In the gender politics of African societies, the woman’s hair plays a very important role in highlighting the power dynamics inherent within the society’s fabric, especially in how women have limited agency with respect to their hair; just as much as the African woman’s body and sexuality are being policed by the institutions of patriarchy, so is her hair, to a considerable extent. 
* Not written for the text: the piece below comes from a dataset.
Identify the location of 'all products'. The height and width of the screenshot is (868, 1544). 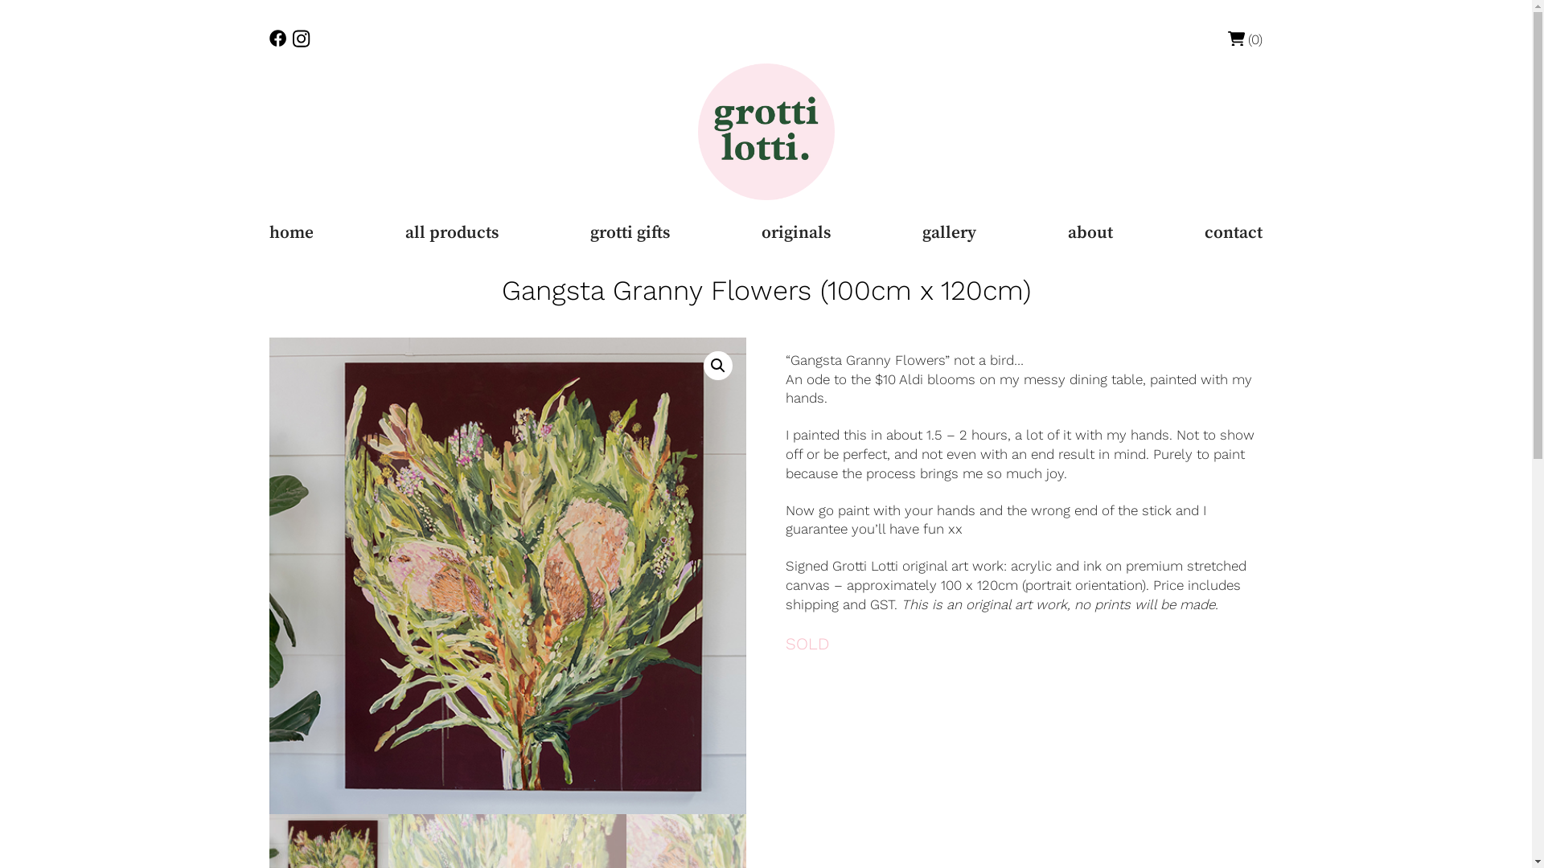
(450, 232).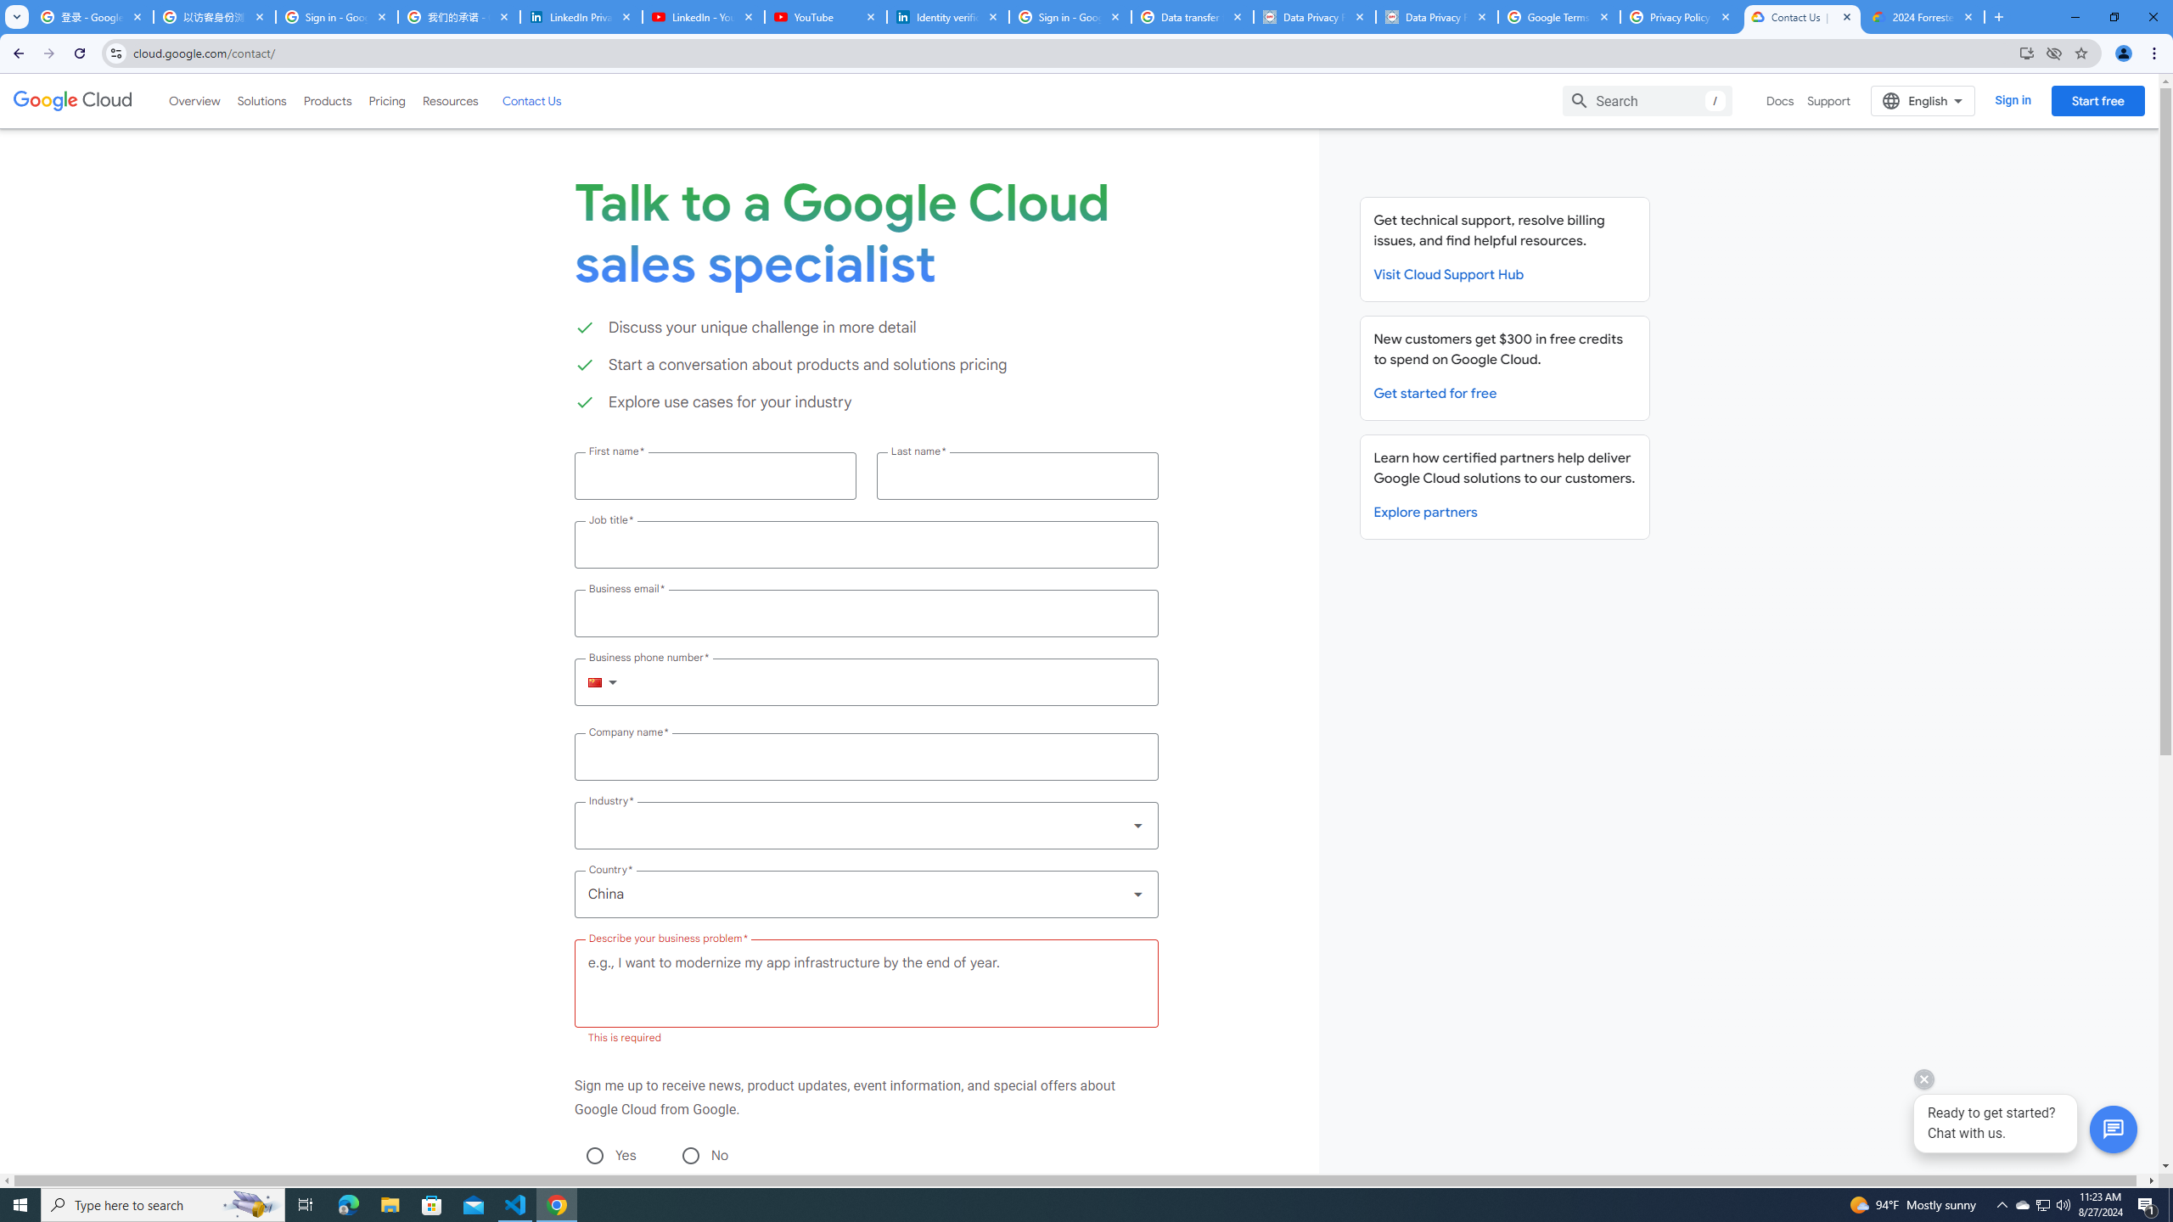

It is common knowledge in many parts of Nigeria that a married woman cannot walk into a barbershop and request for a haircut; she has to have the permission of her husband. Barbers have recounted experiences where they cut a woman’s hair without the knowledge of her husband and when he found out, the barber was in trouble, which sometimes involved physical assault. They are usually wary whenever a woman comes into their shop asking for a haircut; the enquiry that follows would be along the lines of if the woman has the blessing of her husband to cut her hair; as further precaution, some even go as far as asking her to put a phone call through to “Oga” (her husband, which actually translates as ‘master’) for confirmation. These barbers have come to accept that the woman’s hair is owned by her husband, just as is the rest of her in accordance with traditional practice, and they have no right to take any part of this piece of somebody else’s property off, without the express consent of that owner. Sometimes, these women cannot even carry certain hairstyles that have not been approved by their husband, claiming that he wouldn’t ‘like’ it. In such cases, this ‘like’ is made to look like a matter of aesthetic preference, rather than masculine authority.
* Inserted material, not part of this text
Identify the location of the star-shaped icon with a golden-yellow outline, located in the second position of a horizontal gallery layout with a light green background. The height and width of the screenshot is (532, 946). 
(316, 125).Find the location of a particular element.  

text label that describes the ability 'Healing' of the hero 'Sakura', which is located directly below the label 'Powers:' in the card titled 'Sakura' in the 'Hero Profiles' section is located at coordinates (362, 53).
This patriarchal policing, in relation to cutting an African woman’s hair, extends to funerary rites in certain cultures, where it is mandatory that a widow’s hair be shaved off as a sign of mourning. This shaving of the head is seen as the physical representation of the woman’s grief, because a woman’s hair is an essential part of what constitutes her overall beauty; and to tradition, beauty, especially of a woman whose husband has died, would be vulgar in the face of death. The cutting off of the hair is not so much a mark of respect for the dead or a sign of mourning as it is a show of superiority of the patriarchal system of traditional institutions over a helpless woman. Since a woman’s hair is supposed to be her pride, taking this important part of her can be seen as stripping her of her dignity, which is believed to be an encumbrance to the performance of sorrow.

Schoolgirls are also usually victims of this traditional assertion of masculine dominance over issues of the female hair, as many schools across Africa have it as part of their rules that female students must cut their hair and keep the hair low. The practice is believed to have been handed down from a colonial tradition where the colonial masters saw the African hair as being inferior to theirs, of a lower quality, and so had to be gotten rid of. The tradition was continued by post-colonial educators and inherited by the educational system.

Whether the symbolism of the Black woman’s hair is religious (as the agogo hairstyle of the priestesses of the Osun deity), or political (as the afro representing Black Pride, or as the racial metaphor in Adichie’s Americanah), one thing is certain: an African woman carries stories on her head, plots woven into her hair, narrated by how it is styled; stories of many generations of women who have worn their voices loud in their African hair.